| 7:17 pm on Oct 18, 2011 (gmt 0)|
How about a robots.txt rule first?
| 8:41 pm on Oct 18, 2011 (gmt 0)|
Hi Tedster I thought of this but would this actually remove them from the index? (or 'supplemental' index')
| 8:45 pm on Oct 18, 2011 (gmt 0)|
actually i just checked my robots.txt and I have disallowed the particular php file.
However they are still appearing in the search results using the 'site:mywebsite' command, so obviously google does know they are there and is taking them into account.
What do you suggest?
| 9:38 pm on Oct 18, 2011 (gmt 0)|
Well, you have a tangle here. Because the URLs are disallowed in robots.txt they cannot be crawled any longer. This means you could request removal - which as you say might be quite time consuming.

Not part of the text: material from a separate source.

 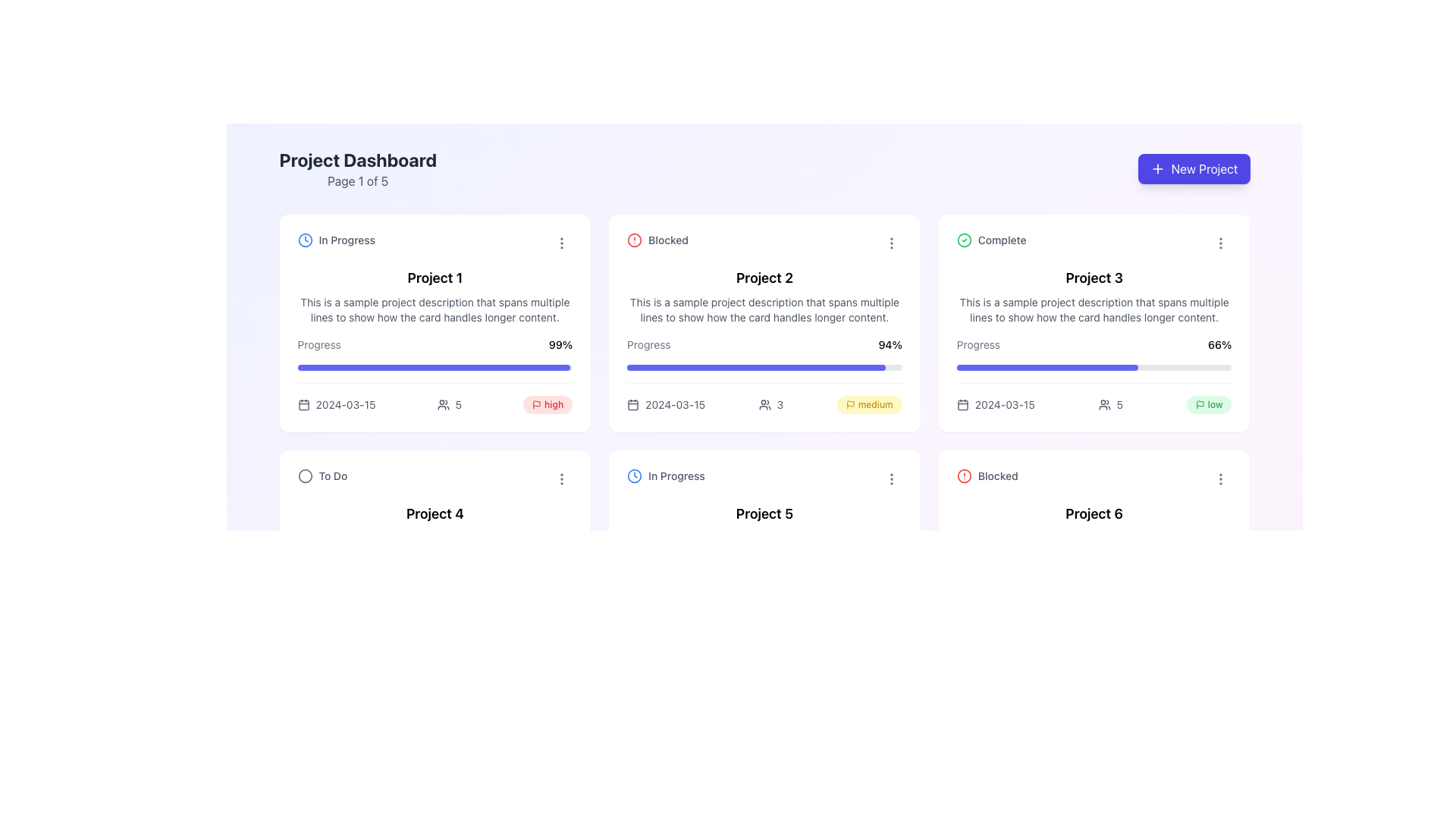 What do you see at coordinates (346, 239) in the screenshot?
I see `the Text label indicating the project status 'In Progress' located in the top-left section of the 'Project 1' card` at bounding box center [346, 239].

1. If the robots.txt block is relatively new, then you might just wait. I assume the URLs are not serving content but rather doing redirect. So Google will most likely drop those URLs in the relatively near future. At any rate, they are unlikely to be showing up in the SERPs except for site: operator results.
2. Another approach would be to move your php script into a new directory (or even just use a new name) that you also disallow in robots.txt from the start. With this approach, you would also edit all the internal linking to point to the new location - do not rely on a 301 redirect here. If there are old style URLs in your internal linking and if the crawl is disallowed, then they may never go away.
No matter what you do here, anything except a URL Removal Request will likely take time to be reflected in the site: operator results. However, moving your link script to a new location, disallowing it in robots.txt and changing the internal links is the best long-term solution.
| 7:11 am on Oct 19, 2011 (gmt 0)|
thanks for that reply Ted.
The approach you suggest in point (2) is probably the way I'll go.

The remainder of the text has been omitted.